Member of the Louisiana House of Representatives from the 43rd district
- Incumbent
- Assumed office January 9, 2012

Personal details
- Born: Stuart James Bishop August 19, 1975 (age 50)
- Party: Republican
- Children: 4
- Education: Louisiana State University (BA)

= Stuart Bishop =

American politician (born 1975)

Stuart J. Bishop (born August 19, 1975) is an American politician serving as a member of the Louisiana House of Representatives for the 43rd district.

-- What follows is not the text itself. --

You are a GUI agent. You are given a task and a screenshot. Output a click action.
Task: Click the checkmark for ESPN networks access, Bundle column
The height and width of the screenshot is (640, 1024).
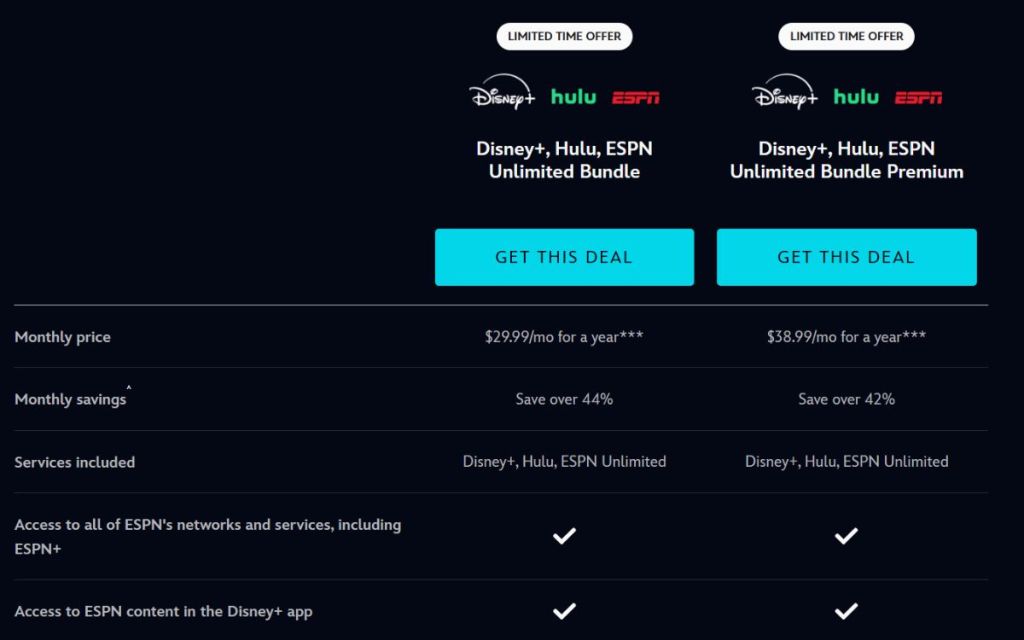coord(563,536)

He assumed office on January 9, 2012.

== Education ==
After graduating from Hanson Memorial High School in Franklin, Louisiana, Bishop earned a Bachelor of Arts degree from Louisiana State University.

== Career ==
From 1995 to 1997, Bishop worked as an aid in the Louisiana State Senate. He is the co-owner and sales manager of Baldwin Redi-Mix, a construction manager. Bishop was elected to the Louisiana House of Representatives in 2012. During the 2017 legislative session, he served as vice chair of the House Natural Resources and Environment Committee. In the 2019–2020 legislative session, he served as chair of the same committee. In the 2021–2022 legislative session, he serves as chair of the Joint Capital Outlay Committee and House Ways and Means Committee. Bishop was mentioned as a possible candidate for speaker of the House in 2016. Along with 12 others, Bishop co-founded the Louisiana Legislative Conservative Coalition.